[Document segment]
◆ ◆ ◆ ◆

Autumnwood Tract: Fact…..

 

… OR FICTION?

The ongoing quest for truth and answers for the homeowners of the Autumnwood Tract was covered with specificity by Press Enterprise reporter, David Danielsky, in his thorough and well-written article on November 02, 2012.

If you are concerned/interested, Wildomar Magazine recommends that you read the article, including taking the six minutes of time to review the video embedded, for your own personal context, as follows:

http://www.pe.com/local-news/riverside-county/wildomar/wildomar-headlines/20121102-wildomar-families-suspect-houses-in-illnesses.ece

The article provides several important facts that should be considered:

1) This is a matter of litigation being pursued by some, but not all, of the homeowners in the Autumnwood tract.

Government officials have reviewed tests commissioned by the attorney representing the four families and said they see nothing that would cause serious illness.”

 “Four families, including one on a neighboring street in the same development, have joined in a personal injury lawsuit against the tract’s Pismo Beach-based developer and several subcontractors, alleging the ground beneath the homes is contaminated with industrial chemicals brought in with fill dirt. More than dozen had won settlements from the builder because of mold in the homes.

…The Beverly Hills attorney representing the residents, said the toxic substances department is failing to take into account the synergistic and cumulative effects of chemicals detected on the properties.” (Editors note; That is the “legal theory” that the plaintiff’s attorney must prove in court!)

About a dozen Autumnwood homeowners, including some on Amaryllis Court, received settlements for varying amounts – one family received $15,000 and another $60,000, for example – after filing a separate construction defects lawsuit

2) Systematic examination needed

“Dr. Russell V. Luepker is a Harvard-educated epidemiologist and a professor at the University of Minnesota’s School of Public Health. He said epidemiologists have methods to determine whether an environmental problem is responsible for an illness cluster in a community.

You need to weed out the hysteria …“ he said. “What you need is a systematic examination that gets you as many facts as you can lay your hands on.”

After reading the aforementioned Press Enterprise article, and having attended one of the recent meetings between homeowners and the various county agencies, facilitated by the City of Wildomar, it appears, in my opinion, the palpable frustration of the homeowners is being exploited in an attempt to force government agencies to “make their case,” spending large amounts of taxpayer dollars in the process.

◆ ◆ ◆ ◆

[Source material]
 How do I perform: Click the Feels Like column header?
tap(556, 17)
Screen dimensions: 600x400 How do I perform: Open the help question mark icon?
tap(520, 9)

◆ ◆ ◆ ◆

[Exercises to complete]
1. Please retype the Autumnwood Tract article from "The ongoing quest" to "the Autumnwood tract.", word for word.
2. Summarize the Autumnwood Tract article in two sentences.

[Solved tasks]
1.
The ongoing quest for truth and answers for the homeowners of the Autumnwood Tract was covered with specificity by Press Enterprise reporter, David Danielsky, in his thorough and well-written article on November 02, 2012.

If you are concerned/interested, Wildomar Magazine recommends that you read the article, including taking the six minutes of time to review the video embedded, for your own personal context, as follows:

http://www.pe.com/local-news/riverside-county/wildomar/wildomar-headlines/20121102-wildomar-families-suspect-houses-in-illnesses.ece

The article provides several important facts that should be considered:

1) This is a matter of litigation being pursued by some, but not all, of the homeowners in the Autumnwood tract.

2. A Press Enterprise article by David Danielsky reported that four families are suing the tract's developer and several subcontractors, alleging that the ground beneath their homes is contaminated with industrial chemicals brought in with fill dirt, while government officials who reviewed the attorney's tests said they saw nothing that would cause serious illness. An epidemiologist quoted in that article calls for a systematic examination to weed out hysteria, and the Wildomar Magazine writer argues that the homeowners' frustration is being exploited to force government agencies to spend large amounts of taxpayer dollars.